There’s some gore during the obligatory torture scenes but nothing original or particularly cringe-worthy for anyone who’s seen any of the movies “Staunton Hill” is ripping off. In fact, the centerpiece torture scene borders on comical because the person is having something horrible and no doubt painful done to her but instead of screaming bloody murder she only lightly whimpers and cries like she’s getting a wedgie instead of grievous bodily harm.
If there’s any good to be found in this turd of a movie, it’s the performance of Kathy Lamkin who, incidentally, was directly poached from the Platinum Dunes “TCM” series in which she played the corpulent “tea lady”. Lamkin can go from sweet to homicidal in an instant and she gives the hackneyed role of the killer fat mama a natural charisma which classes up the movie whenever she’s in a scene. Sadly, her good performance only makes the poor acting and bad writing that surround her stand out even more.
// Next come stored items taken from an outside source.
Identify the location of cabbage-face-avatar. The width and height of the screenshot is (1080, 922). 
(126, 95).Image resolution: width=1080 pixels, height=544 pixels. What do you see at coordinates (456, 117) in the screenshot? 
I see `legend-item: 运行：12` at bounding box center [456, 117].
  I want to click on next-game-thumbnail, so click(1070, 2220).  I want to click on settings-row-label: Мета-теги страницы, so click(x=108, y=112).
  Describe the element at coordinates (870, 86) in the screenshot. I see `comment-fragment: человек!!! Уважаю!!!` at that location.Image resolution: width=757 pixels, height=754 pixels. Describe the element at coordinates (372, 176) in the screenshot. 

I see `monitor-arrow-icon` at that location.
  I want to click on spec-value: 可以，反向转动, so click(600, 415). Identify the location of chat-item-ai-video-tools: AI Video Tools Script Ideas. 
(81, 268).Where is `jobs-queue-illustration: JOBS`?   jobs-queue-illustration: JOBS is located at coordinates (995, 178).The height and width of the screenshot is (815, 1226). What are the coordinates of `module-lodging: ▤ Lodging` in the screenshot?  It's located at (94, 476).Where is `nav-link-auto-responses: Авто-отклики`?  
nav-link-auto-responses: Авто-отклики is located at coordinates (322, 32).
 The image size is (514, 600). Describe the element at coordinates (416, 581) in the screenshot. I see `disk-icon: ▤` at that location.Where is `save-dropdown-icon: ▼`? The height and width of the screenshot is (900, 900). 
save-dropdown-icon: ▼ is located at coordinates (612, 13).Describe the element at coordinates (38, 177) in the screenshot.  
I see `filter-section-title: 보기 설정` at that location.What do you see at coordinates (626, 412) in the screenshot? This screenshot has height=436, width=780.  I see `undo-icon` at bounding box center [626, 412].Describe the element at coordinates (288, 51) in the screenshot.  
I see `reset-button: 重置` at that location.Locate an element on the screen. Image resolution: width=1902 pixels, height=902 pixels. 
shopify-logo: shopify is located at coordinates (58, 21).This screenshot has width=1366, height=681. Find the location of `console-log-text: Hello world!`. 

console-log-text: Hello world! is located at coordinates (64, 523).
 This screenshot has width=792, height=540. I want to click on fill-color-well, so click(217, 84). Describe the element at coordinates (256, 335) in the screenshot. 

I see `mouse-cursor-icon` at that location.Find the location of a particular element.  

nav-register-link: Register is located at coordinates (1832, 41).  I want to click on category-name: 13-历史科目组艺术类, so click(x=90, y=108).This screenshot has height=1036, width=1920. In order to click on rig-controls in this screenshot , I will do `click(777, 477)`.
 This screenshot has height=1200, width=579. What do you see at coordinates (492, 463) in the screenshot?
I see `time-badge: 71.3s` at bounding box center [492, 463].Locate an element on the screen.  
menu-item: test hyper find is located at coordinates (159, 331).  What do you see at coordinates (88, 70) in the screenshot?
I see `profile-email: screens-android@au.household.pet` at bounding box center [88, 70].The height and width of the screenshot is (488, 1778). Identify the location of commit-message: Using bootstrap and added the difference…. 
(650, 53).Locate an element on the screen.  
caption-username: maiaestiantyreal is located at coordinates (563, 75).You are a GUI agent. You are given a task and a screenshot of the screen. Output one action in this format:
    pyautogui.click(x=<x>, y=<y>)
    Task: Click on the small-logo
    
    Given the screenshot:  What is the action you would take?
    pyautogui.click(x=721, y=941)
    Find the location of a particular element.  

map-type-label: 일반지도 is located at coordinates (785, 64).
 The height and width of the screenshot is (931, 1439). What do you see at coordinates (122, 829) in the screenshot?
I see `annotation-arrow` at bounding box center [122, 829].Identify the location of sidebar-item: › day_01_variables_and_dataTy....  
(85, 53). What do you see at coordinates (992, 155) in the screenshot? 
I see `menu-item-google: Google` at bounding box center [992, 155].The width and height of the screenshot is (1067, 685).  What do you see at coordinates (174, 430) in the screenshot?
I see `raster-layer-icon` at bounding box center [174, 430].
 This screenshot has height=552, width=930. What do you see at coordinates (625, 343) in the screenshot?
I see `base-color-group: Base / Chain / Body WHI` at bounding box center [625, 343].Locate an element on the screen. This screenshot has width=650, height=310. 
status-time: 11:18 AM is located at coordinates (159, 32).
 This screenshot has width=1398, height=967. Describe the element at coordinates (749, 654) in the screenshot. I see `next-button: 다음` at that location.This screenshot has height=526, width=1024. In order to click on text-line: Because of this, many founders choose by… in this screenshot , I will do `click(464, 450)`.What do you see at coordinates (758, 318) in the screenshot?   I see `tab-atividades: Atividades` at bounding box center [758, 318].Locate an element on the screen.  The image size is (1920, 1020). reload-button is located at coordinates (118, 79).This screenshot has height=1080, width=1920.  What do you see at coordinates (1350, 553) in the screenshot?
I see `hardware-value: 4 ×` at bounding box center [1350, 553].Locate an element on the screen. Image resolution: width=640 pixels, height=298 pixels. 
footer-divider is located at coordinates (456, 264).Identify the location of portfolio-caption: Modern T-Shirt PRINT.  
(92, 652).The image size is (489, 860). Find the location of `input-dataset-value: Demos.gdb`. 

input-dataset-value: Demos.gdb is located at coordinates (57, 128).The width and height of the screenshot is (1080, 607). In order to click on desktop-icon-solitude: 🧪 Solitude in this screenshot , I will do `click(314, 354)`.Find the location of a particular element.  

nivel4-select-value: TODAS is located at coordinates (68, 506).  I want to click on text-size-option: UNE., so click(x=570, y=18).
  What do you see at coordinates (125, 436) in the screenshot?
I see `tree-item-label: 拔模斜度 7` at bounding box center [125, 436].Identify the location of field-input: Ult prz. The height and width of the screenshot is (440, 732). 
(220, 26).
Maybe it’s because we fans tend to get attached to our directors, but there is a history of nepotism gone bad in the horror movie business. Now Cameron Romero can join the esteemed ranks of Asia Argento, Lamberto Bava, and Jennifer Lynch as further proof that having a marketable last name doesn’t necessarily mean you can make a decent movie. It will, however, get you a valuable blurb and your name above the title.